Another advantage of Linux is that Motorola can assemble a working system quickly at any time, rather than waiting for a commercial vendor to announce a release. In the fast-moving telephone market, where competitors are always trying to one-up each other and consumers clamor for the latest and greatest, such flexibility is a big advantage.

Motorola does its interfaces and applications in Java, because it’s a proven technology that they’ve used since 1999. I discussed a very different interface, Qtopia, with Eirik Chambe-Eng, who is president of the company that develops it, Trolltech.

UPDATE 14 April 2006: Chambe-Eng tells me Motorola uses Qtopia as wel as Java. He writes,”Their interfaces and most of their applications for their Linux-based phones are made with Qtopia Core from Trolltech. The A1200 and ROKR e2 are just 2 of many examples.”

Qtopia is a C++ framework based on the same Qt libraries that underlie KDE. While Qt on Linux is based on the X Window System, Qtopia has its own engine going right down to the hardware.

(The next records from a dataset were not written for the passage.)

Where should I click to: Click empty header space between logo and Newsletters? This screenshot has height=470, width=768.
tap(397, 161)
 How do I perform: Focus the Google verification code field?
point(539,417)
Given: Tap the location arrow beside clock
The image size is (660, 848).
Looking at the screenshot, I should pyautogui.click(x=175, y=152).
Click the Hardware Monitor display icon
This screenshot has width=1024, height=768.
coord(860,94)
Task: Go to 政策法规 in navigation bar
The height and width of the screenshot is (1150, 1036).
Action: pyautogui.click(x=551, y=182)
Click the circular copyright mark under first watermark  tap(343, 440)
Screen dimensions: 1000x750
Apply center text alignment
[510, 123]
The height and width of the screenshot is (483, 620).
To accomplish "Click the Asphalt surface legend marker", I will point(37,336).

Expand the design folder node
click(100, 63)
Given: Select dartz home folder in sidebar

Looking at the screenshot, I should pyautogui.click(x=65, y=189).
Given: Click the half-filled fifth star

Qtopia’s evolving display system can take advantage of a lot of accelerated features in advanced graphics hardware.

And while Trolltech made the Qt libraries available under an open source license several years ago, Qtopia remains proprietary, but its source code is available for viewing.

Chambe-Eng suggested that one new element of Qtopia, its Secure Execution Environment, could make Linux more appealing to mobile phone developers. Many mobile phone services are very strict about letting applications be downloaded to their phones, for both security and regulatory reasons. Traditionally, the phones have enforced restrictions by providing binary-only interfaces. Qtopia’s SXE offers an alternative form of security that may allow Linux to give assurances that it can meet regulatory requirements.

SourceForge Community Choice Awards

At LinuxWorld, SourceForge unveiled the carefully kept-secret results of their Community Choice Awards, which nominated projects for 13 categories (plus an all-around winner) and let SourceForge visitors vote. All the winners were no doubt highly deserving, but several of us detected a pattern: winners were always projects with names easily recognizable to the free software community. This is to be expected when votes are solicited from the general public. I wonder what we’d find if we could focus the voting on the narrower community of users who depend intimately on a particular type of software for their day-to-day work, and may be able to judge each project on its details.

It’s also unlikely that such a process can reflect the projects’ relative future importance: that is, which project will turn out to be the shining white knight as technology evolves and new opportunities open up.

But none of this is meant to be a heavy critique: I think the awards were a really nice thing to do and a well-placed boost to the world of free software: a boost that calls attention to the wide range of problems that can be solved with free software, and celebrates the amazing creativity of free software producers.

Most interesting from a social standpoint is the winner in the final, “Overall Most Popular” category: Azureus-BitTorrent Client. We can see here the growing perceptual split between doers on the ground and those in control of public opinion. The former see a file transfer program as an eminently useful tool, while the latter sometimes seem to see it as nothing less than a attack on the whole Post-Industrial Information Revolution.